→ **WHAT TO WORK ON**
In the listing below, the lines from the first through the one with "Click the 4000 range tick of bottom plot" are to be copied word for word.

→ **RECORDS FOR THE EXERCISE**

───

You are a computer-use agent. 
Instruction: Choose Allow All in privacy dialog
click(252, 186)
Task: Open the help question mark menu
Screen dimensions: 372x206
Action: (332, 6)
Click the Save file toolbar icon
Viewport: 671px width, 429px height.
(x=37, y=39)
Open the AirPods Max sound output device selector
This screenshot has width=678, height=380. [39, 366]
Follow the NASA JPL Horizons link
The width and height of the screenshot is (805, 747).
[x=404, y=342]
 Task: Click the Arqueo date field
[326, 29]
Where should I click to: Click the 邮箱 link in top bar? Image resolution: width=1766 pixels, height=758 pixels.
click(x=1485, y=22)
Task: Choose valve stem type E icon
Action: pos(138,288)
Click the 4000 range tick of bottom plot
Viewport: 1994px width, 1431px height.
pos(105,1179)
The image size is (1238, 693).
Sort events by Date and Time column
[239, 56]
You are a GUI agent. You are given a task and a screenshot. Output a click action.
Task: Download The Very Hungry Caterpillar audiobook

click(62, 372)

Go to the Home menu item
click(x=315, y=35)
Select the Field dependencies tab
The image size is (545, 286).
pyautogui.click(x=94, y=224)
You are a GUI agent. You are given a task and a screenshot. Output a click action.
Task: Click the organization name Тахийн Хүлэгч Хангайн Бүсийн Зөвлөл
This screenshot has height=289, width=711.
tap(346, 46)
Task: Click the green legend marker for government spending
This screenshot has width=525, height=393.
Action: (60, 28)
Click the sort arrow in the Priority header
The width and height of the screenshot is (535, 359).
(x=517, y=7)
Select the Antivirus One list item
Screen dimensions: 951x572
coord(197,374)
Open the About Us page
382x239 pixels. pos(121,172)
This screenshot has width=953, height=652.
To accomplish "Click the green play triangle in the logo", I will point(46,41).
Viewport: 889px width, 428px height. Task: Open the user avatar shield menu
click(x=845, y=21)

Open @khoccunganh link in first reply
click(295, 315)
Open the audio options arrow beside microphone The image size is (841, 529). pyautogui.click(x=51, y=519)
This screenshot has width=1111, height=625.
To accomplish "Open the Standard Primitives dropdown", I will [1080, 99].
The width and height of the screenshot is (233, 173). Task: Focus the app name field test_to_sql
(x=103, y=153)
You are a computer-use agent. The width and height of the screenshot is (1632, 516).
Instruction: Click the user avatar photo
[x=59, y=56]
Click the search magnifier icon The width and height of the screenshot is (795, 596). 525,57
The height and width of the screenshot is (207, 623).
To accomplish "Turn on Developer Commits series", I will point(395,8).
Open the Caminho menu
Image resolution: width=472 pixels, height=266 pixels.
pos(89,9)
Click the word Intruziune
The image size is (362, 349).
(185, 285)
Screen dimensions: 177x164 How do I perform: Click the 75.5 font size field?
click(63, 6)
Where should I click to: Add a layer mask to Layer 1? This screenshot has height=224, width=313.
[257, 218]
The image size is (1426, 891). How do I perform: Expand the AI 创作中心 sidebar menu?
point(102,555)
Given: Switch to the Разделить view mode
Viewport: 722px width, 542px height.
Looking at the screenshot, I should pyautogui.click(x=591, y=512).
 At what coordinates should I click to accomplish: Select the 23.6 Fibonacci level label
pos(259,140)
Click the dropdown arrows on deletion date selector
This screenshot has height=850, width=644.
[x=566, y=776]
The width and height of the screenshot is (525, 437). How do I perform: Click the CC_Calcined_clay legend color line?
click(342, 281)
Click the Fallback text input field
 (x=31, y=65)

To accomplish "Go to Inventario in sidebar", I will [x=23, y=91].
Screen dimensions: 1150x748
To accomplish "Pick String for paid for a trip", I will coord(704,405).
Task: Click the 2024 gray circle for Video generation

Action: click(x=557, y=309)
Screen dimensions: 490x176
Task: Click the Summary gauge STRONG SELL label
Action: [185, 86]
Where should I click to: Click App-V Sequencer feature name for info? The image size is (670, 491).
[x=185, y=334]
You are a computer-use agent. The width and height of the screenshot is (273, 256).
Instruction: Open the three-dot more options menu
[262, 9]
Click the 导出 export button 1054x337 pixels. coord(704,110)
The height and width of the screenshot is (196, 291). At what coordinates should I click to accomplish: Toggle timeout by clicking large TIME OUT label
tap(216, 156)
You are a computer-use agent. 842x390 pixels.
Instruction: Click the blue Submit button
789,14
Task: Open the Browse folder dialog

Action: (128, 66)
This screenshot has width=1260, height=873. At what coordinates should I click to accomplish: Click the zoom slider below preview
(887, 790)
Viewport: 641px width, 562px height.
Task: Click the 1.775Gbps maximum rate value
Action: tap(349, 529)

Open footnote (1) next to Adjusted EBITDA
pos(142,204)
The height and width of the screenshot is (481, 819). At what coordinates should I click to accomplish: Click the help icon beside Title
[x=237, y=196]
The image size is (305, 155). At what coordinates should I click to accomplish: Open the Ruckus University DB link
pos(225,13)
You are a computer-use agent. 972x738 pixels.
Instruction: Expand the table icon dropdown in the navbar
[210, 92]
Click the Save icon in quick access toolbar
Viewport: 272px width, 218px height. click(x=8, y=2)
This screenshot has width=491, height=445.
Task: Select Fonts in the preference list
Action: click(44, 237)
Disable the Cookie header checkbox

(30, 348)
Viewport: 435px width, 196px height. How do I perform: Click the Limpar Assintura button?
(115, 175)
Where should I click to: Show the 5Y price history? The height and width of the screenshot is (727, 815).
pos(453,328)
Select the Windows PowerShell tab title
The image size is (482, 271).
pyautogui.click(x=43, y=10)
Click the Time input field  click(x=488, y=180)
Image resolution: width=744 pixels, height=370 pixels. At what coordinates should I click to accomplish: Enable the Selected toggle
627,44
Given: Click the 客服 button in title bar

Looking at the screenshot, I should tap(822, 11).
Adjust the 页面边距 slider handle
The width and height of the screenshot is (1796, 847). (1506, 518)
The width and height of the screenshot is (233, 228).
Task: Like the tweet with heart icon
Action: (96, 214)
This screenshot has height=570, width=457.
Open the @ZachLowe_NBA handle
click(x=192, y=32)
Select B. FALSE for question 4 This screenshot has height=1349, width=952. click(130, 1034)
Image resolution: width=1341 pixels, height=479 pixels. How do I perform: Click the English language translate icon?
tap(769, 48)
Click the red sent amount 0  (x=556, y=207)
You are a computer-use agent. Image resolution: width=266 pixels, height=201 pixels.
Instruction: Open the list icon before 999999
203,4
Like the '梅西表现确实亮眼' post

───

→ **SOLUTION TO THIS EXERCISE**
You are a computer-use agent. 
Instruction: Choose Allow All in privacy dialog
click(252, 186)
Task: Open the help question mark menu
Screen dimensions: 372x206
Action: (332, 6)
Click the Save file toolbar icon
Viewport: 671px width, 429px height.
(x=37, y=39)
Open the AirPods Max sound output device selector
This screenshot has width=678, height=380. [39, 366]
Follow the NASA JPL Horizons link
The width and height of the screenshot is (805, 747).
[x=404, y=342]
 Task: Click the Arqueo date field
[326, 29]
Where should I click to: Click the 邮箱 link in top bar? Image resolution: width=1766 pixels, height=758 pixels.
click(x=1485, y=22)
Task: Choose valve stem type E icon
Action: pos(138,288)
Click the 4000 range tick of bottom plot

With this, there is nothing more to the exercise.